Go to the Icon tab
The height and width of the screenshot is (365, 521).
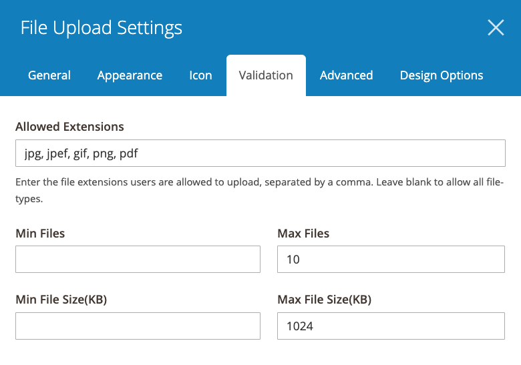click(200, 75)
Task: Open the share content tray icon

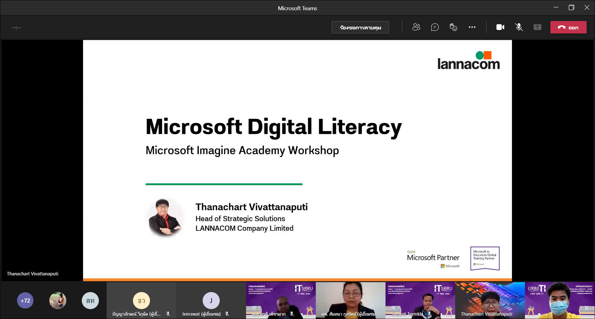Action: 537,27
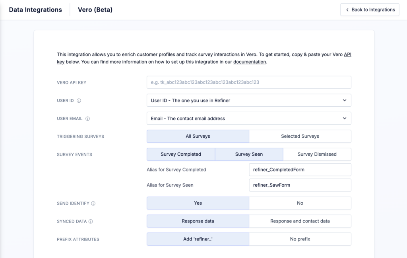
Task: Click the info icon next to User ID
Action: [79, 101]
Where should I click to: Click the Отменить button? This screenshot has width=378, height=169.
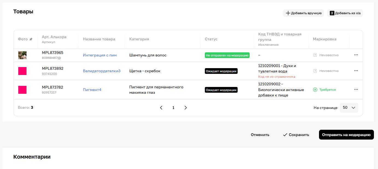point(260,135)
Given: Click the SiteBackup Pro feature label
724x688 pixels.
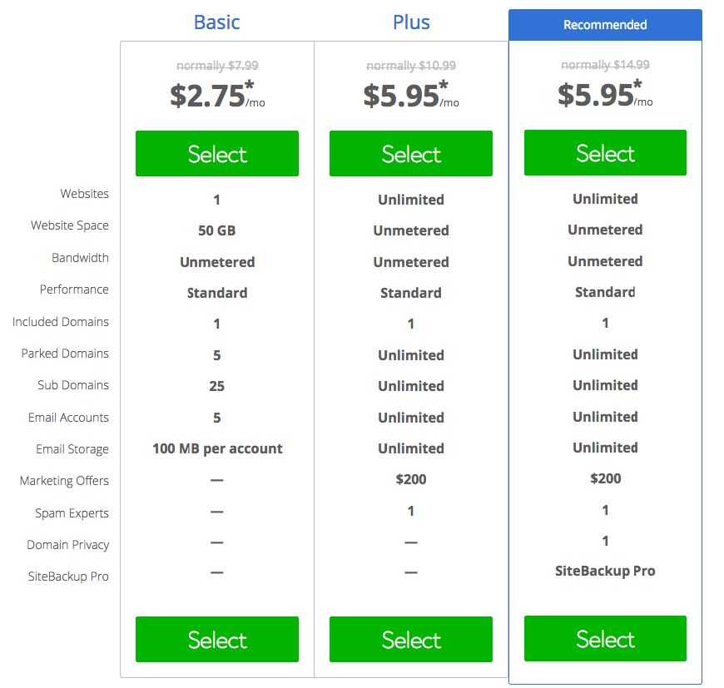Looking at the screenshot, I should [x=68, y=577].
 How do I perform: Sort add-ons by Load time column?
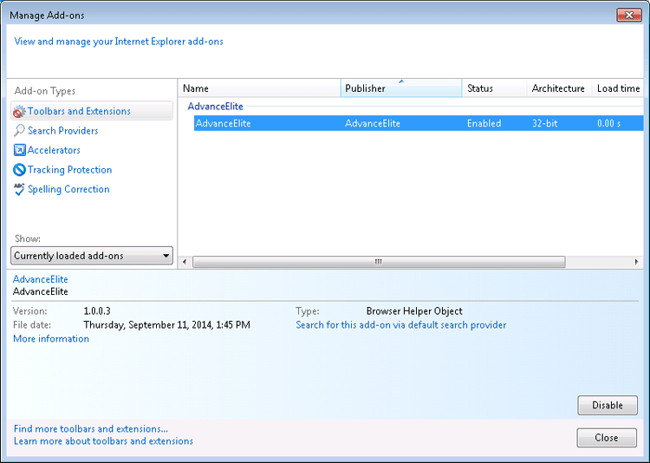(618, 88)
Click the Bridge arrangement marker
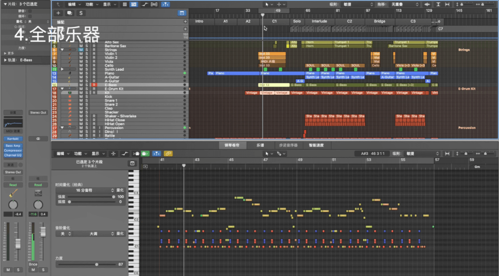 click(x=379, y=21)
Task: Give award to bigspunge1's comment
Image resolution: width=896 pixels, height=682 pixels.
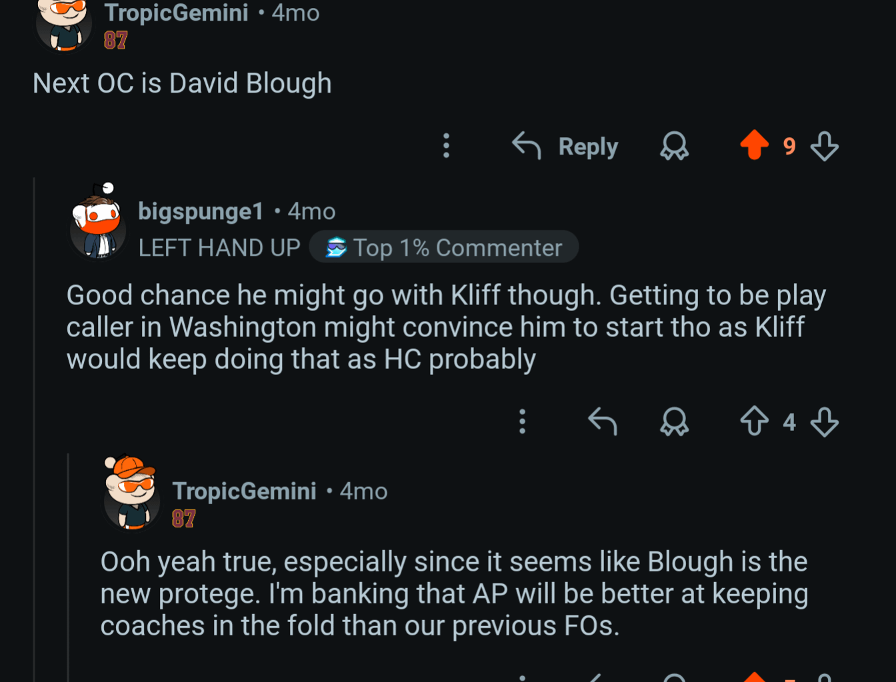Action: 674,422
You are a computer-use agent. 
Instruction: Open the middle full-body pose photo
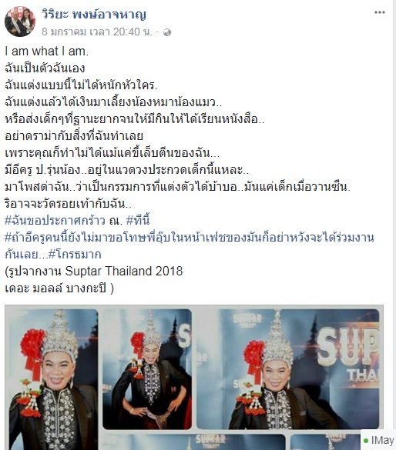pos(147,369)
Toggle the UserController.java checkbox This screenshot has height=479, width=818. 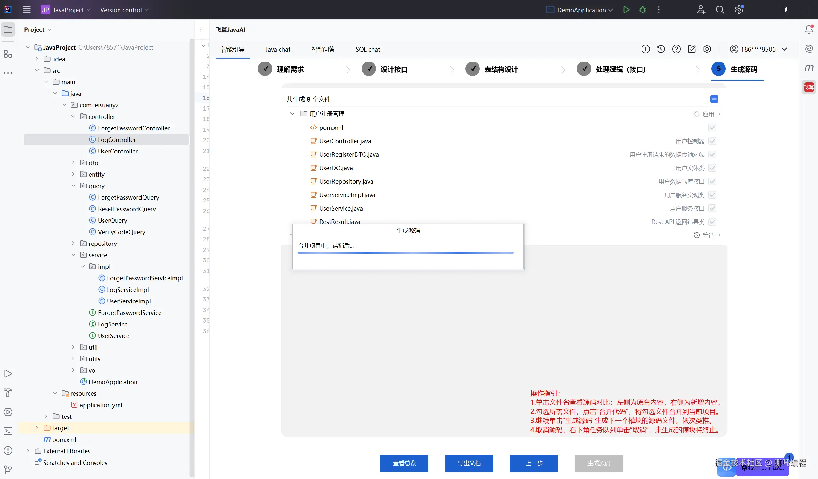pos(712,141)
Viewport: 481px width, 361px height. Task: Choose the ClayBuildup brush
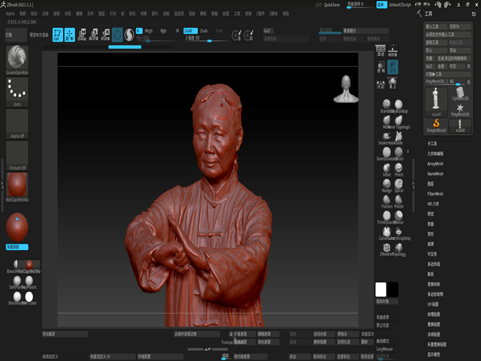[399, 103]
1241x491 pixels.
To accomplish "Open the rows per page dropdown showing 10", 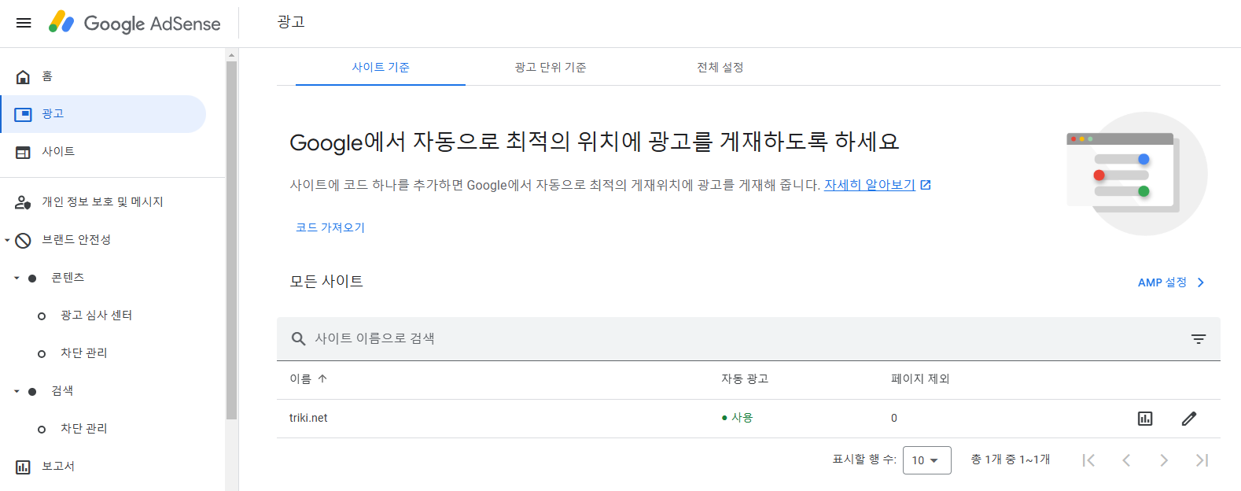I will pyautogui.click(x=927, y=460).
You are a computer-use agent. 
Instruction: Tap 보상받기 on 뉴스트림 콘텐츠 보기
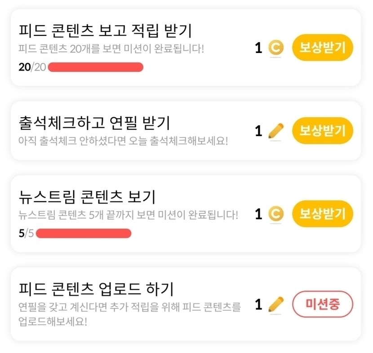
···
Set out everything in the material from the line containing "Task: Open the share content tray icon" down to the line containing "click(x=379, y=21)", both included, as a numbered list, skipping blank lines and leaving out the pictures.

ANSWER IN FULL:
1. Task: Open the share content tray icon
2. Action: 537,27
3. Task: Click the info icon next to User ID
4. Action: [79, 101]
5. Where should I click to: Click the Отменить button? This screenshot has width=378, height=169.
6. point(260,135)
7. Given: Click the SiteBackup Pro feature label
8. 724x688 pixels.
9. Looking at the screenshot, I should [x=68, y=577].
10.  How do I perform: Sort add-ons by Load time column?
11. (618, 88)
12. Click the Bridge arrangement marker
13.  click(x=379, y=21)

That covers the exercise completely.